Favorable à l’amendement de M. Plassard et défavorable au sous-amendement.
Quel est l’avis du gouvernement ?
Je vous remercie pour l’amendement. Il permet d’avancer sur la création des centres référents – mis en place par la DGA dans un souci de proximité avec les entreprises des territoires.Je précise à Mme Brulebois que l’amendement de M. Plassard souligne l’importance du lien avec les entreprises : celles qui travaillent pour la défense sont généralement des PME de cinquante salariés, situées sur l’ensemble du territoire. Le sous-amendement est par conséquent satisfait et je demande son retrait. Avis de sagesse sur l’amendement no 54.
La parole est à M. Bastien Lachaud.
Je regrette que, depuis la reprise, les rapporteurs aient décidé de ne plus expliciter leur avis. Je comprends que la majorité veut avancer à marche forcée dans l’examen du texte et faire voter 36 milliards de dépenses militaires sans véritable débat contradictoire. C’est votre droit ; les Français jugeront.Nous soutiendrons l’amendement, mais nous nous étonnons que les rapporteurs émettent un avis favorable alors même qu’ils ont rejeté l’amendement no 381 proposant d’augmenter les effectifs du service de santé des armées (SSA), en expliquant que cela était déjà prévu.Cela signifie-t-il qu’avant l’amendement no 54, le gouvernement n’avait pas prévu d’augmenter les effectifs de la DGA ? Cela m’étonnerait fort.
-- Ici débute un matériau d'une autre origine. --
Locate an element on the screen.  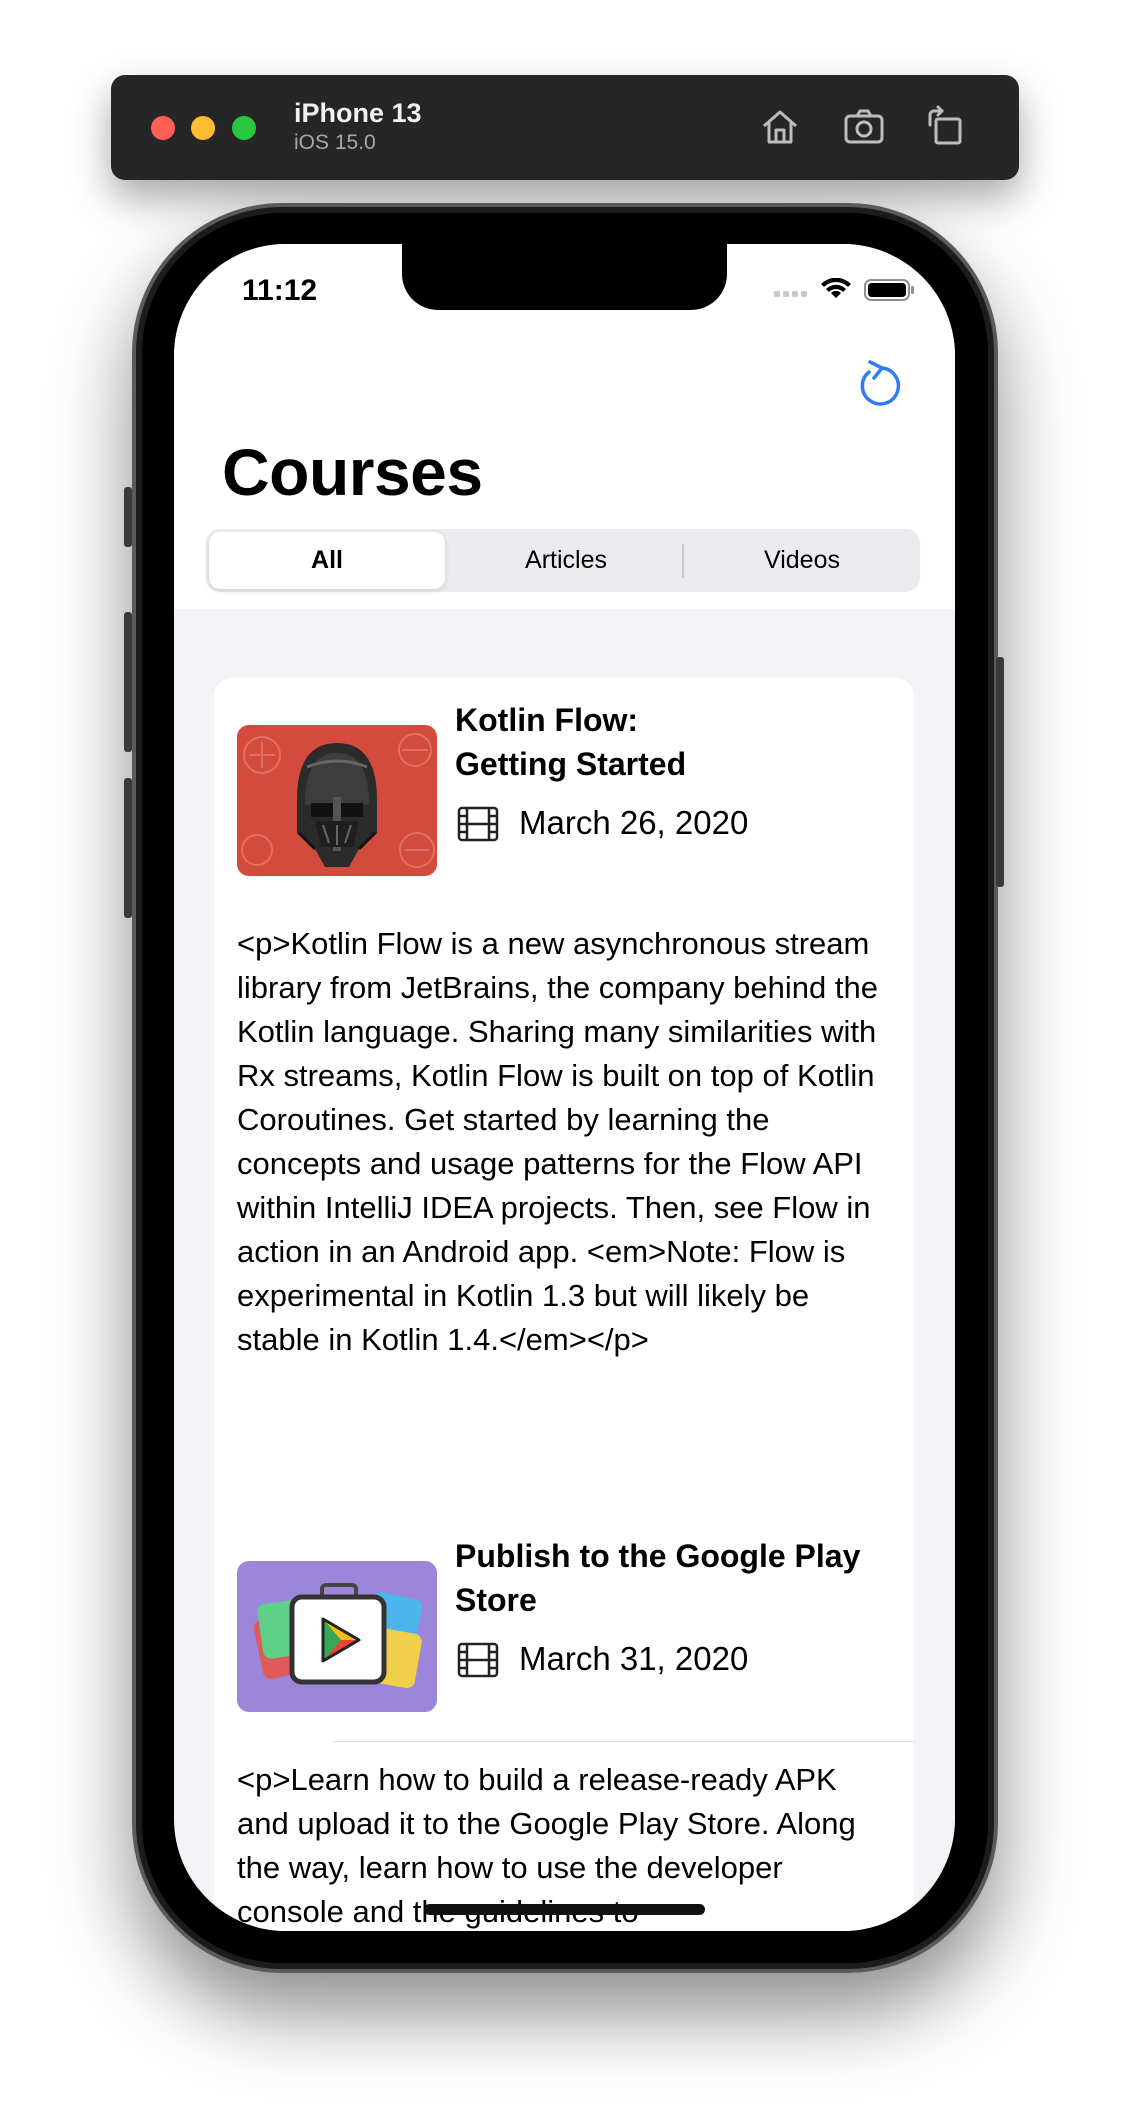
filter-segmented-control: All Articles Videos is located at coordinates (563, 560).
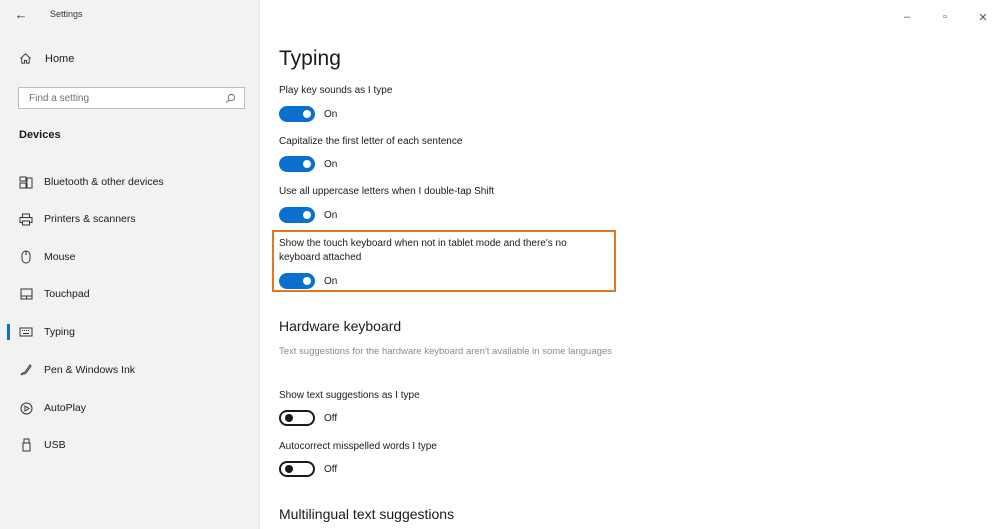 Image resolution: width=1002 pixels, height=529 pixels. Describe the element at coordinates (90, 370) in the screenshot. I see `sidebar-item-label: Pen & Windows Ink` at that location.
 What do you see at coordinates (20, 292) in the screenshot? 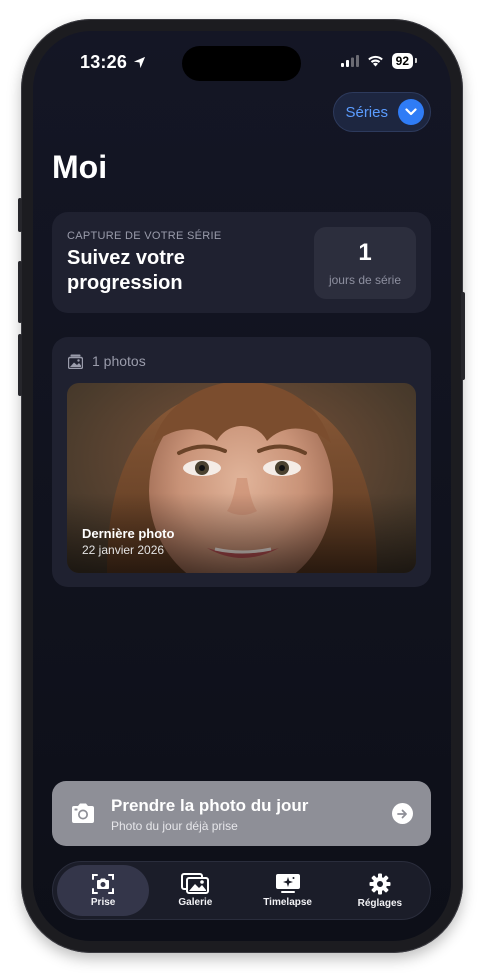
I see `volume-up-button` at bounding box center [20, 292].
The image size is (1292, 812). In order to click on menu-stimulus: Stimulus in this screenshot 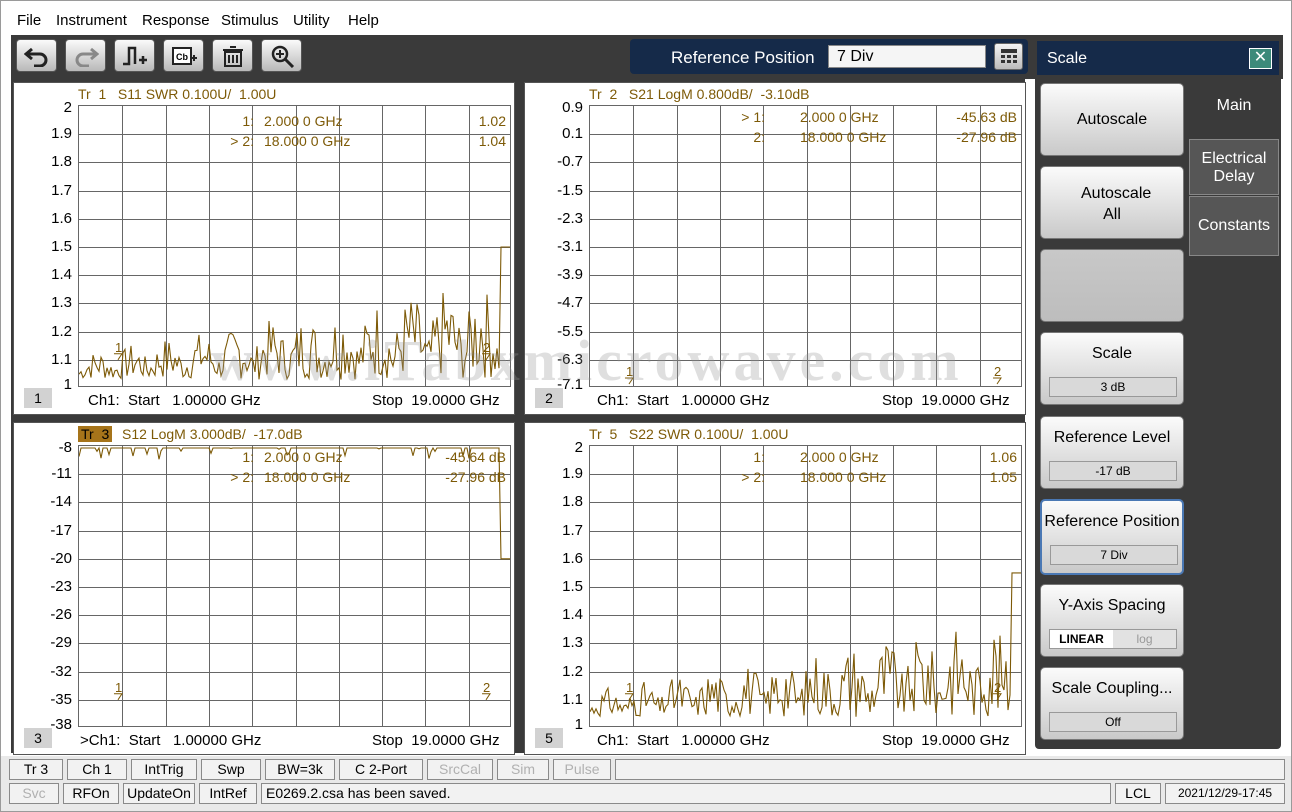, I will do `click(250, 20)`.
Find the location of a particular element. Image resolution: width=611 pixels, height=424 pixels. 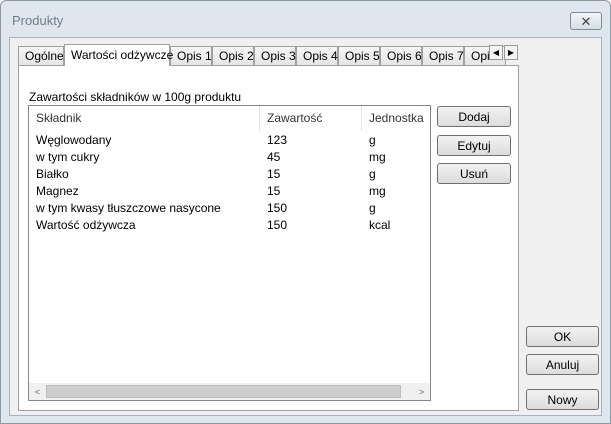

cell-unit: kcal is located at coordinates (380, 225).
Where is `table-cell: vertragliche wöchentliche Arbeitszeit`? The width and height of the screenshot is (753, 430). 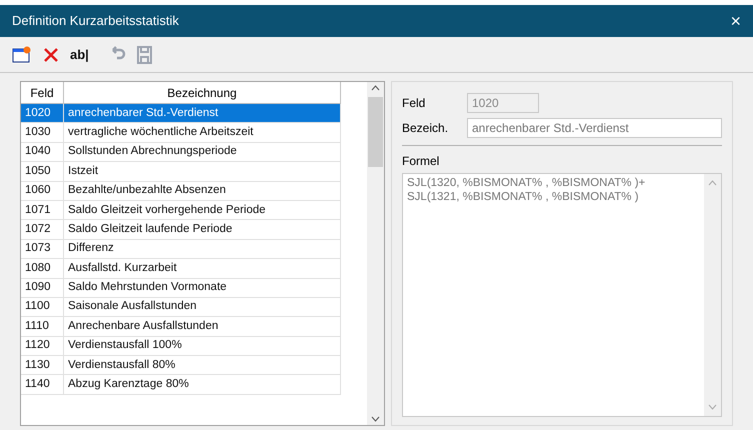 table-cell: vertragliche wöchentliche Arbeitszeit is located at coordinates (202, 133).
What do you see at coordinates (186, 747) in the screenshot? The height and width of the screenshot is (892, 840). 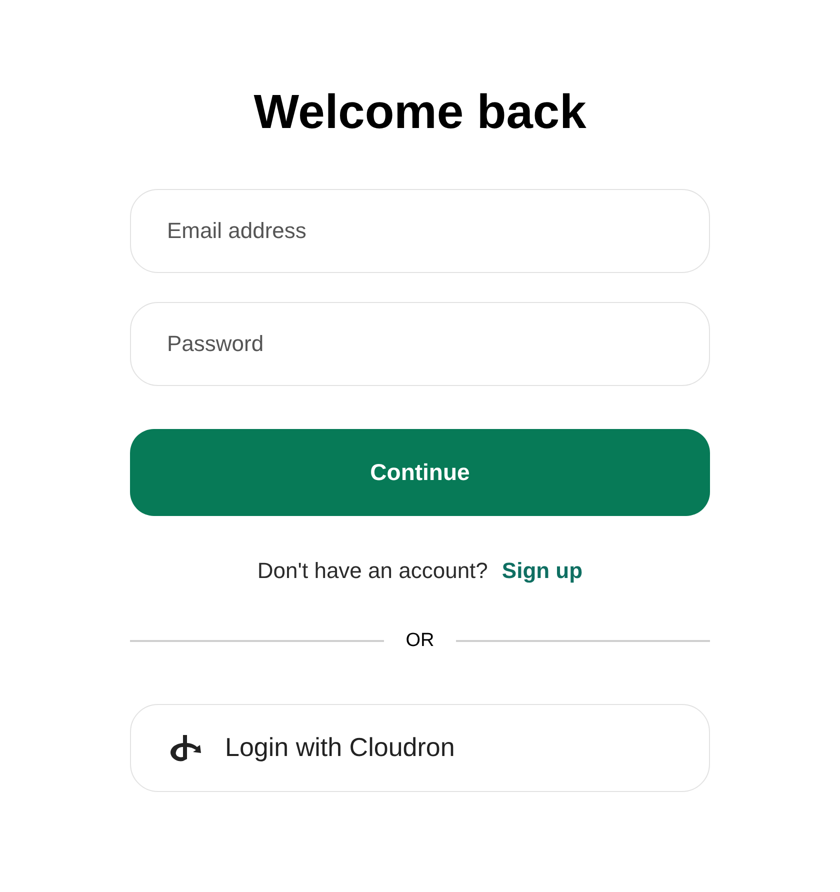 I see `openid-icon` at bounding box center [186, 747].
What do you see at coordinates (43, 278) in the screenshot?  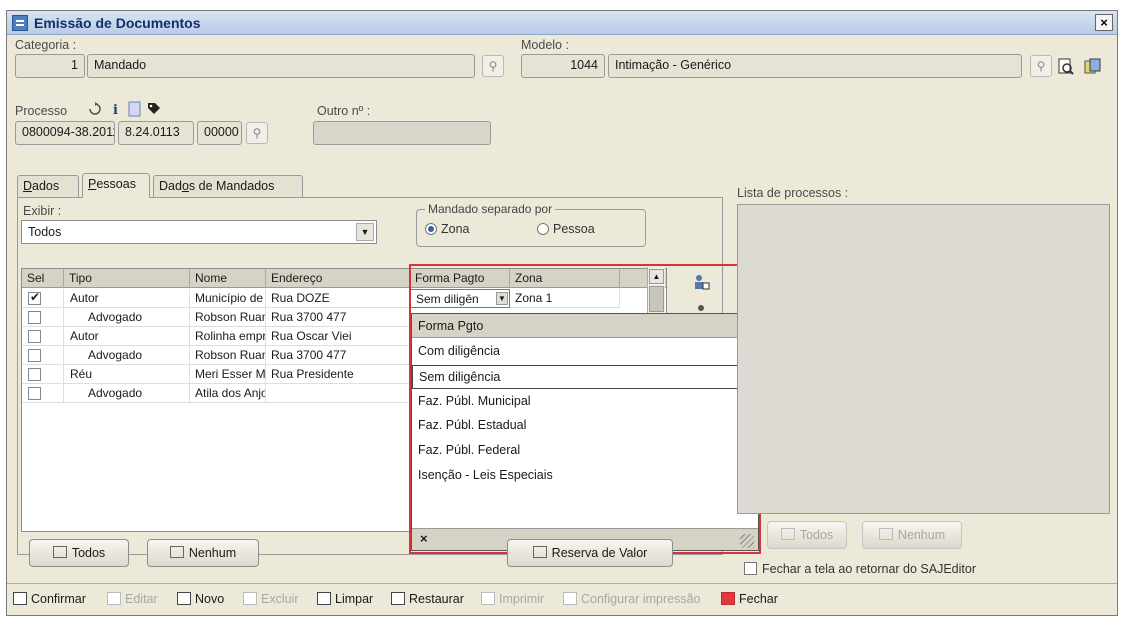 I see `col-sel: Sel` at bounding box center [43, 278].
J’estime donc que les rapporteurs font preuve d’une partialité dommageable à la qualité des débats et à l’esprit de concorde qui devrait prévaloir sur de tels sujets.
La parole est à Mme Marie Récalde.
Autant nous sommes d’accord avec l’amendement de M. Plassard – sur le soutien à la DGA et sa capacité à aider les TPE-PME dans nos territoires –, autant nous considérons que le sous-amendement de notre collègue Brulebois entre trop dans le détail. Il lie les mains de la DGA, qui sait parfaitement ce qu’elle a à faire sur ces sujets. Notre avis est donc défavorable au sous-amendement et favorable à l’amendement.
(Le sous-amendement no 763 est retiré.)
La suite de la discussion est renvoyée à la prochaine séance.
Prochaine séance, ce soir, à vingt et une heures trente : Suite de la discussion du projet de loi actualisant la programmation militaire pour les années 2024 à 2030 et portant diverses dispositions intéressant la défense. La séance est levée.